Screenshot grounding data
::::

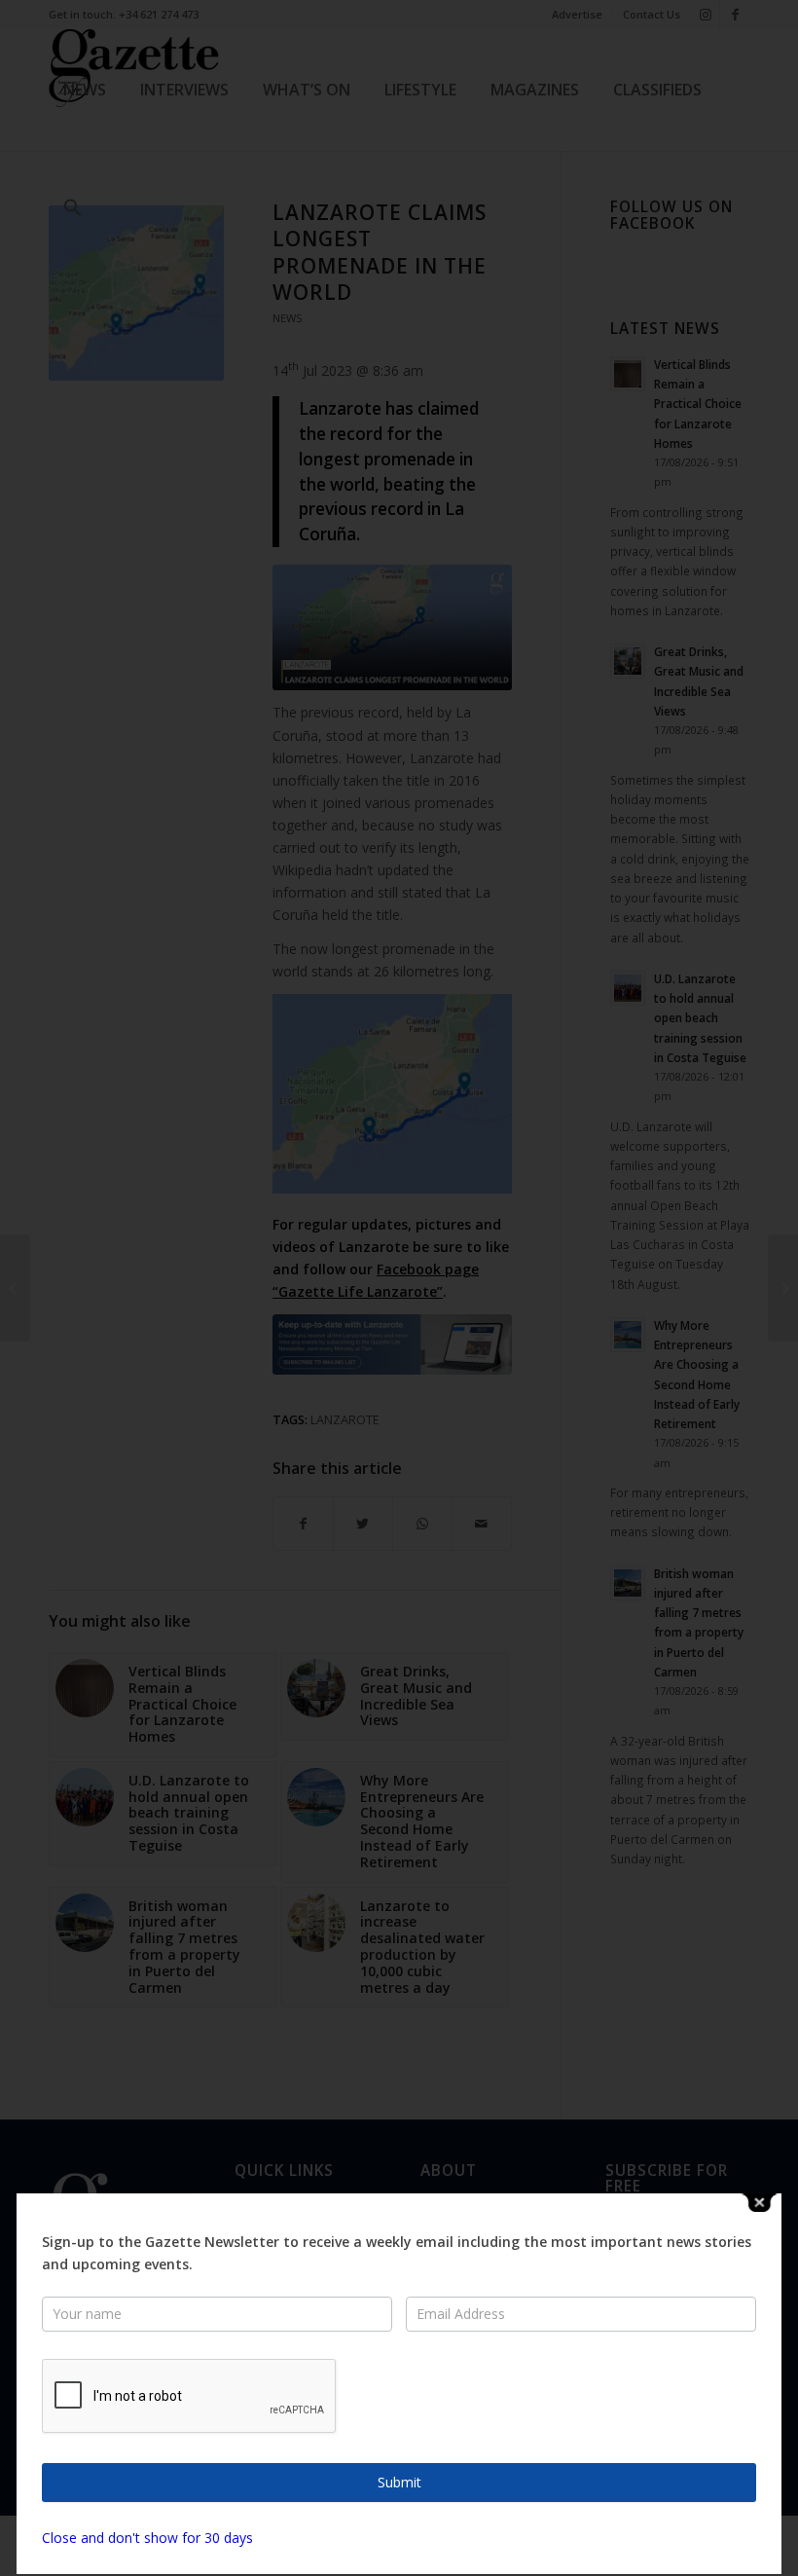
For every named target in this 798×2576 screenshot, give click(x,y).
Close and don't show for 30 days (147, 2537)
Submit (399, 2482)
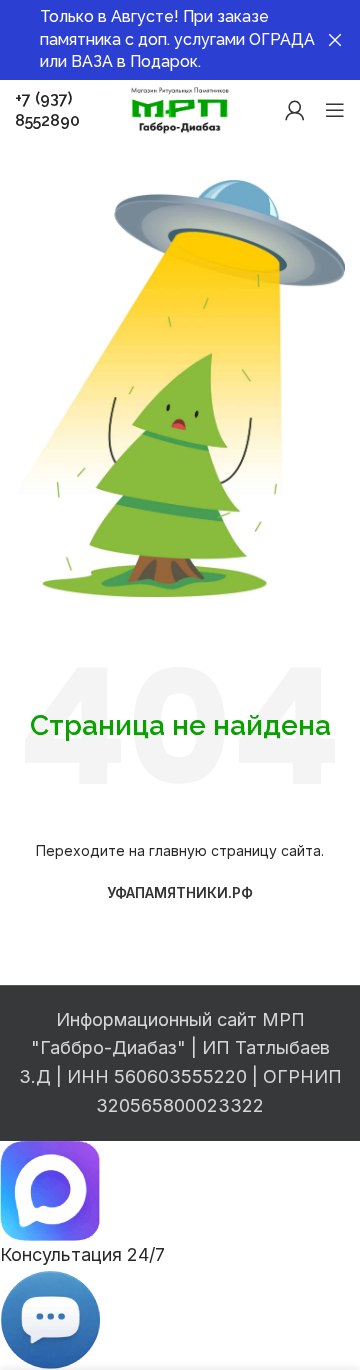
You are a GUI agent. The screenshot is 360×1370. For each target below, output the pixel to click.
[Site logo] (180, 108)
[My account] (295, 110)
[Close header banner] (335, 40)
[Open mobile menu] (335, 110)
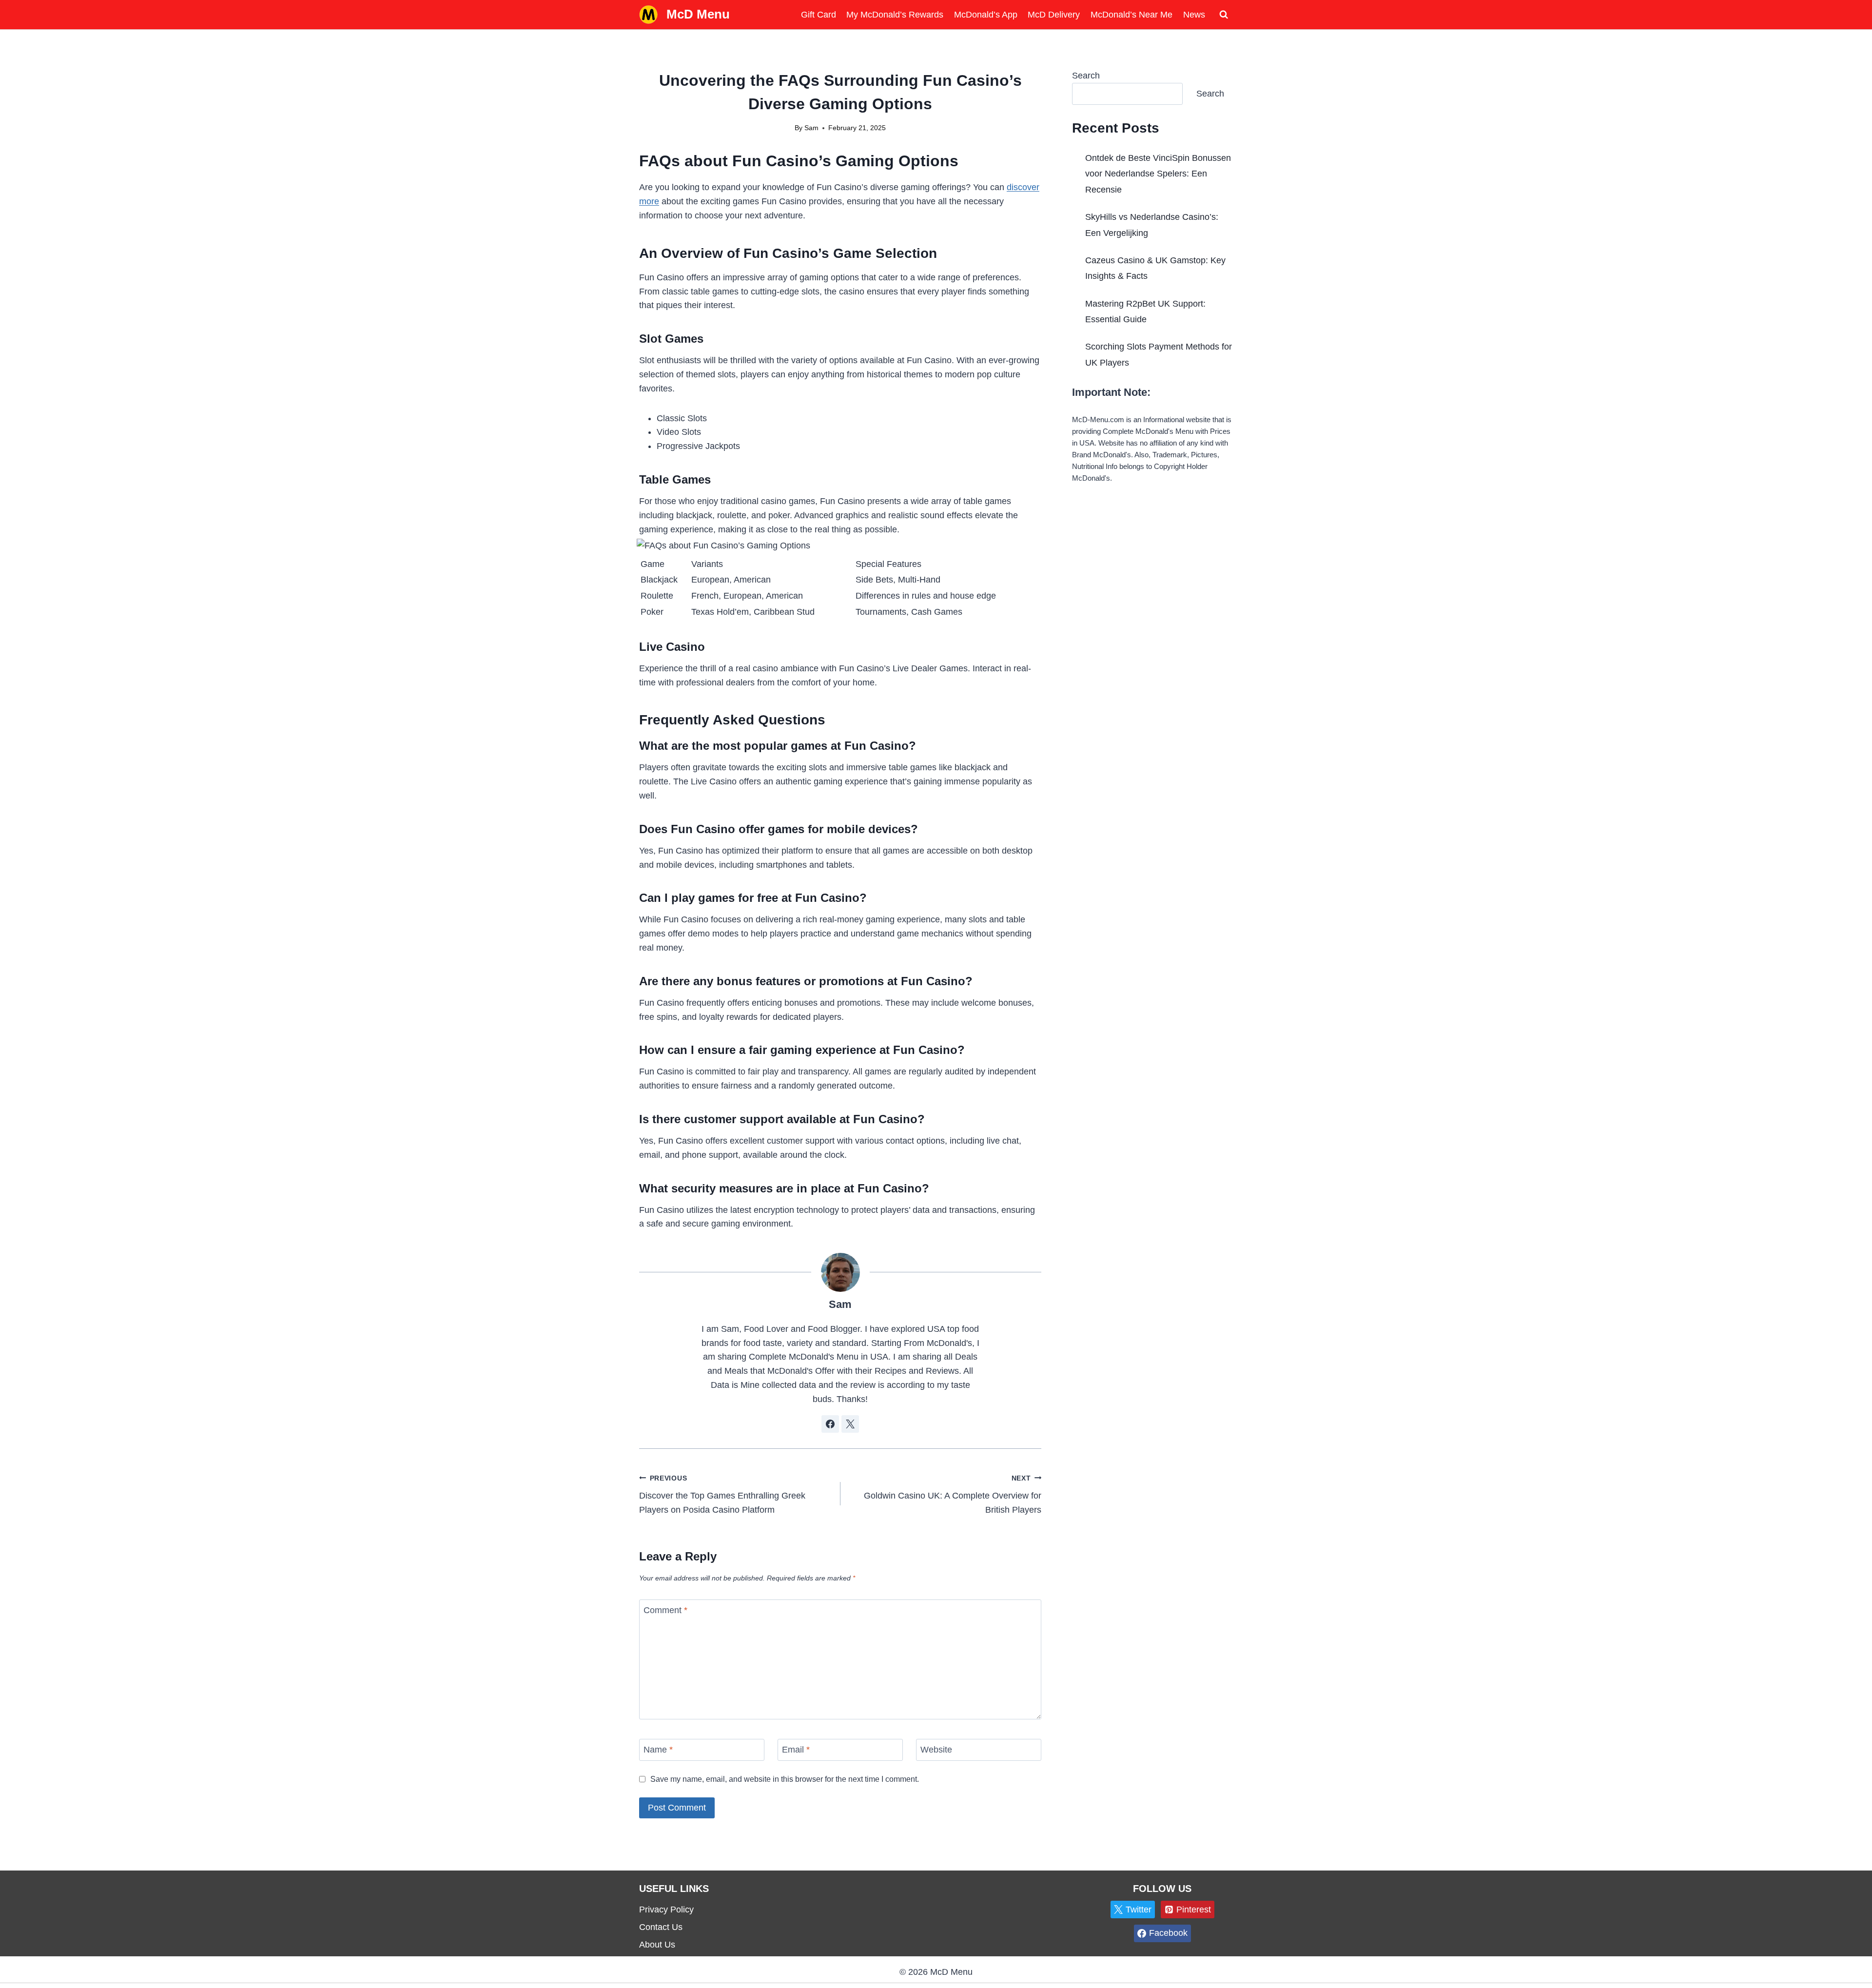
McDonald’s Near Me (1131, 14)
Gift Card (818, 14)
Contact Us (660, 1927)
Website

::::

- **Exercise instructions**
Copy out all the data exactly. The images should not appear in the copy.

- **Task answer**
For every named target in this 798×2576 screenshot, give click(x,y).
Close and don't show for 30 days (147, 2537)
Submit (399, 2482)
You are a GUI agent. The screenshot is 360×1370. For each target below, output the pixel to click.
[Site logo] (180, 108)
[My account] (295, 110)
[Close header banner] (335, 40)
[Open mobile menu] (335, 110)
McDonald’s Near Me (1131, 14)
Gift Card (818, 14)
Contact Us (660, 1927)
Website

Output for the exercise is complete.